“Imprisoning people is one of the weightiest things that government does, yet outsourcing imprisonment means that treatment of inmates is shaped by bottom-line considerations”

Imprisoning people is one of the weightiest things that government does, yet outsourcing imprisonment means that treatment of inmates is shaped by bottom-line considerations. This has led to under-staffing, inadequate mental-health care, and, in some cases, inadequate meals. Worse, private prisons have an obvious incentive to keep people inside as long as possible. Last year, Anita Mukherjee, an assistant professor of actuarial science at the University of Wisconsin, studied Mississippi’s prison system, and found that people in private prisons received many more “prison conduct violations” than those in government-run ones. This made it harder for them to get parole, and, on average, they served two to three more months of prison time.

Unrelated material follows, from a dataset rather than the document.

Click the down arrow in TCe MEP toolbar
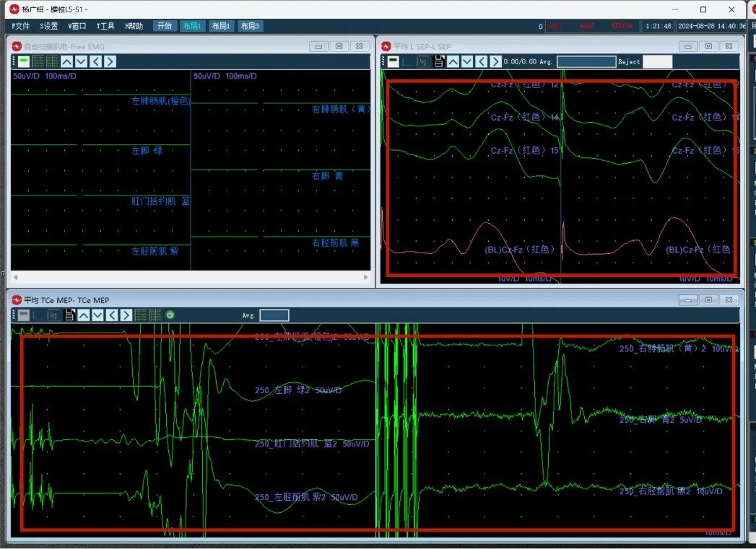756x549 pixels. click(x=97, y=315)
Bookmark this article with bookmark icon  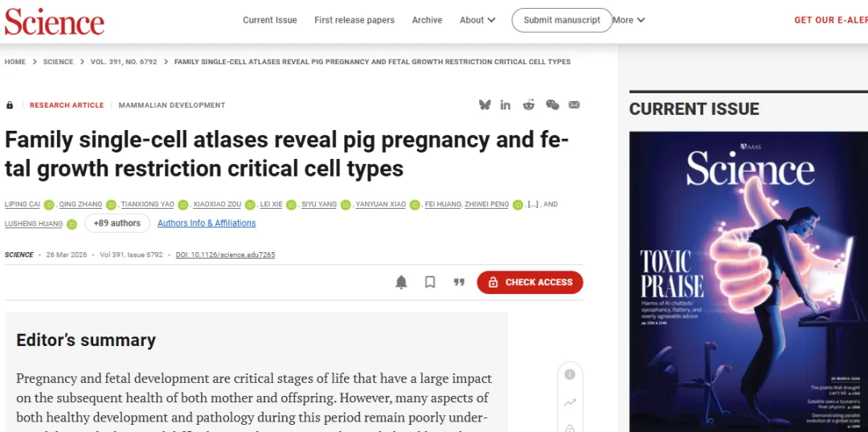(430, 282)
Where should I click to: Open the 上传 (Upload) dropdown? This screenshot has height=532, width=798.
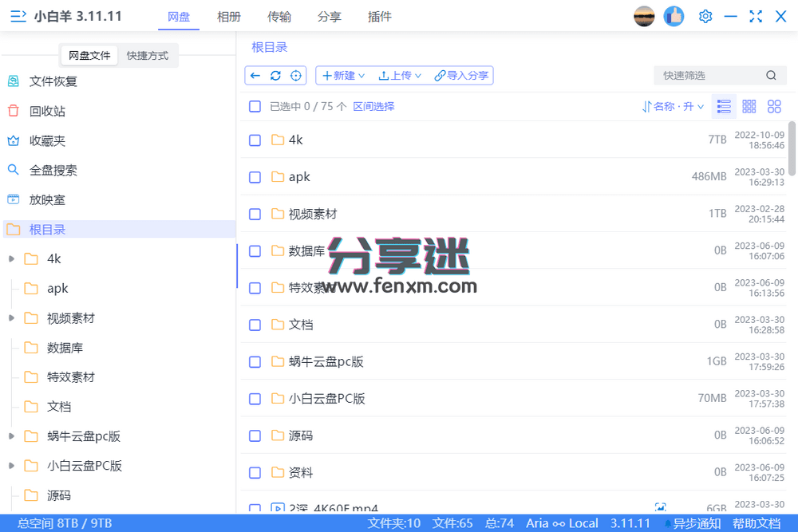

The perversities of profit-driven prison policy don’t end there. The need for inmates leads companies, in effect, to lobby state and federal governments to maintain the current system of mass incarceration. Government-run prisons aren’t blameless here—prison-guard unions lobby for longer sentences and tougher laws—but the private companies know how to throw their weight around, and they benefit from strong local support, as they are often in rural towns without many other sources of jobs or tax revenue. Since the mid-aughts, the industry has spent tens of millions of dollars lobbying on the state and federal levels. Its successes include an Arizona law that required cops to stop suspected undocumented immigrants, major increases in spending on immigration enforcement, and the blocking of congressional efforts to ban private prisons.

It’s become common to speak of “the prison-industrial complex,” and the analogy to the military-industrial complex is a good one: in both cases, government spending helps fund very profitable businesses, which, in turn, lobby legislators and regulators to keep the funds flowing. Just as we spend billions on weapons systems that we may not need, so, too, we jail more people than we need for longer than necessary, because it keeps someone’s balance sheet healthy.

James Surowiecki, “Trump Sets Private Prisons Free”, The New Yorker (5 December 2016), 26.